Curious fact: for every thousand meters of altitude, 10 percent of power is lost due to what was mentioned in the first paragraphs.
That is why our pollution problems, at this altitude the engines are less efficient.
Now the difficult part is to control that demonic micro hurricane generated by the turbo. Why do I say this? We commented that the exhaust gases make the turbine rotate, but the more we accelerate, the more the turbine will turn thousands and thousands of turns and on the other hand it will generate more and more pressure and if we leave it like that, we would inflate, we would thunder the engine.
The turbo has a mechanism called Waste-Gate that will prevent overpressure by releasing excessive gases through this valve. They also come equipped with an attachment known as an intercooler.
The intercooler is a radiator that will help us to cool the air coming from the turbine, but why cool?
Let’s remember that the turbo is built in the same “container” that the hot exhaust gases move the opposite turbine.
So, this whole mechanism is burning and logically the air coming out of it will be very hot. And by a principle of physics that we were taught in high school, studied by Gay Lussac, as the temperature increases the volume of the gas increases, the air molecules being hot are dispersed (much salad bowl, little salad) then, if we cool it, we gather the molecules, more air will enter and improve combustion, the engine will be more efficient.
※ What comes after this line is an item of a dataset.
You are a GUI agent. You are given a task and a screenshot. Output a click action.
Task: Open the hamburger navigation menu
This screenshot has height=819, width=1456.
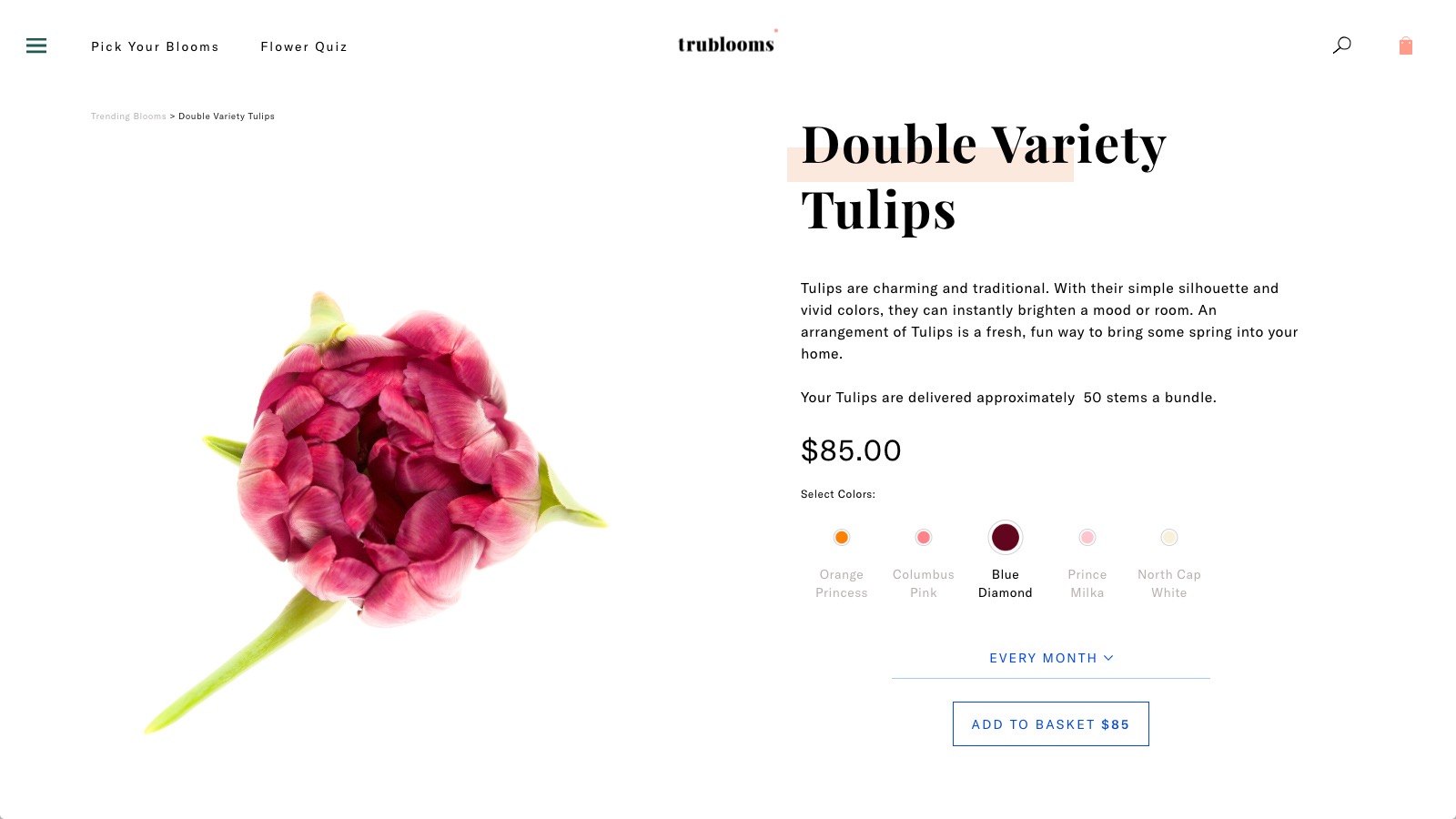point(36,46)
The turbo has to be cooled in turn and this is achieved by lubricating that shaft with the same lubrication of the car, some are also cooled by the engine cooling system.
The great advantage of the turbo is that it saves energy because it uses the energy generated by the exhaust gases, they are small and do not add weight to the car. A disadvantage is what is called “turbo lag” or response delay, since the turbo dilates when the revolutions start to increase and the intake manifold has to be “filled”, hence a “pull” is felt after a few seconds.
Nowadays they come in all flavors and colors, depending on the engines that the manufacturers want to use:
Variable geometry turbo (VTG): The latest, where the blades are mobile and by varying can change the speed, delivering a very linear pressure.
Biturbo: Two turbos of different sizes, the small one works at low revs, the big one at high revs.
Twin turbo or parallel turbo: Two small turbochargers that start generating pressure from very low revolutions, which reduces turbo lag.
Asymmetric turbo compressor: Installed on a single engine bed.
Scroll turbo: Starting from the ignition sequence (in the 4 cylinders) the turbo has two inlets, one for pistons 1.3 and the other for 4.2, reducing the “back pressure” making the flow more continuous.
Sequential Biturbo: There are two turbos, at start-up when there is little gas one sends it to the other increasing the response time.
Mixed turbo and supercharger together, as Volkswagen has in the TSI engine.
These compressors would essentially do the same as the turbos, put more pressure to the intake manifold, but in a simpler way.
It consists of a mechanism that inside is similar to a huge screws, with only two or three turns, these are coupled together and when rotating, are “pulling” the air and compressing it to the entrance of the intake manifold, these screws are moved by the crankshaft pulley of the same engine, through a belt, which we would say subtracts power.
It is a heavy mechanism. But it has the advantage that as the compression is linear to the engine revolutions, we can have more power from low rpm. They also have a valve to prevent overpressure in the system.